In January 2025, BCG published its AI Radar report, a survey of more than 1,800 C-suite executives across 19 industries and 100 countries. The central finding was not about which AI tools performed best or which industries adopted fastest. It was about how many bets companies placed.
The top-performing companies in the survey focus on an average of 3.5 AI use cases. The rest spread across 6.1. The focused group generates 2.1x higher ROI.
That single finding would be interesting on its own. What makes it significant is that four additional Tier 1 sources, published independently across 2025, arrived at the same conclusion from entirely different angles. The convergence is unusually clean: the data, the market signals, the analyst predictions, and the financial pressure all point in one direction.
The Data: Focus Beats Spread
BCG’s survey divided companies into three tiers. At the top, 5% qualify as what they call “future-built.” These companies concentrate investment, redesign workflows around fewer AI initiatives, and scale what works before adding anything new. The result is 2x revenue growth and 3.6x three-year total shareholder return compared to the 60% still spreading thin. A follow-up report in September 2025 confirmed the gap is widening, not closing.
McKinsey’s State of AI survey tells the same story from a different angle. Only 39% of organizations attribute any EBIT impact to AI, a finding consistent with the broader measurement gap across the S&P 500. Most of those report less than 5%. Just 6% qualify as high performers, the companies seeing 5% or more EBIT impact. What separates the 6% is not their technology stack or their AI budget. It is that they push for transformative innovation rather than incremental automation, they redesign workflows, and they scale fewer things faster.
The pattern across both surveys is consistent. The companies extracting real value from AI did not get there by buying more tools.

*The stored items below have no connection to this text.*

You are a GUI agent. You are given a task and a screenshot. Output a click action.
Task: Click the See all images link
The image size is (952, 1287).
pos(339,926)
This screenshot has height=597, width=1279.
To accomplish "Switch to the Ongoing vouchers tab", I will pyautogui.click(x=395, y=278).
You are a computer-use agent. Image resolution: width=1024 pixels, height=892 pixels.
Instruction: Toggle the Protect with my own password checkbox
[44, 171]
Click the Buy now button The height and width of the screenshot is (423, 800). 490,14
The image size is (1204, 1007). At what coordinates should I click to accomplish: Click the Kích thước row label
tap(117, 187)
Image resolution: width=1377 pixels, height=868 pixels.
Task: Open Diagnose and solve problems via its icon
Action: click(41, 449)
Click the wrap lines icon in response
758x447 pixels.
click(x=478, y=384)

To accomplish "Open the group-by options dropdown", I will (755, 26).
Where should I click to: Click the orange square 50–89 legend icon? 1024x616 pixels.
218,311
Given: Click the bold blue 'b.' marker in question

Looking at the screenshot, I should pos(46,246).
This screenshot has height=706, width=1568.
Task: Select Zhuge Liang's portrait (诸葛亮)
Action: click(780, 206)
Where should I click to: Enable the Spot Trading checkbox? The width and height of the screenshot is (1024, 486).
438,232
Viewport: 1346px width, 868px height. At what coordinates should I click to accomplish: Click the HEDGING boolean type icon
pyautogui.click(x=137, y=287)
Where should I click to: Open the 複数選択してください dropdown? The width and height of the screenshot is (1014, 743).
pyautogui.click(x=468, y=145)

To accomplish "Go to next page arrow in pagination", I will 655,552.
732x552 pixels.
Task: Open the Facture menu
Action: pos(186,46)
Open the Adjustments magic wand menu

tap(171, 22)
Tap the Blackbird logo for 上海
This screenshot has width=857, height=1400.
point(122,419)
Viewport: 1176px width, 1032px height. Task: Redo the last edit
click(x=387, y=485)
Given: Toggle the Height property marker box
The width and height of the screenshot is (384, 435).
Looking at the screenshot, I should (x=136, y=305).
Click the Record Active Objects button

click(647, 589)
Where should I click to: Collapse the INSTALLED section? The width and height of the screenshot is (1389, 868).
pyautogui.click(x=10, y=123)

They got there by choosing fewer tools and going deeper with each one.
The Market Signal: More Money, Fewer Contracts
If the data describes what works, the market is beginning to enforce it.
TechCrunch surveyed 24 enterprise-focused VCs in December 2025. The consensus was direct: AI budgets will grow in 2026, but the number of vendor contracts will shrink. “Enterprises will cut out experimentation budget, rationalize overlapping tools, and deploy savings into the AI technologies that have delivered,” said Andrew Ferguson of Databricks Ventures. Rob Biederman of Asymmetric Capital Partners was blunter: budgets will increase for a narrow set of products that clearly deliver results, and will decline sharply for everything else.
The language across the 24 responses was consistent. CIOs reducing SaaS sprawl. Unified systems replacing fragmented stacks. Measurable ROI as the new procurement filter. The experimentation window that defined 2023 and 2024 is closing.
Gartner reinforced this in October 2025 with a structural warning: agentic AI supply already exceeds demand, and a market correction is coming. The comparison they drew was to dot-com, telecom, and energy corrections. The technology is sound, they argued, but the number of vendors selling undifferentiated versions of it is not sustainable. Capital-rich incumbents that can acquire promising technology and talent will win. Everyone else will consolidate or disappear.
The CFO Gate
The market correction is not only coming from VCs and analysts. It is coming from inside the building.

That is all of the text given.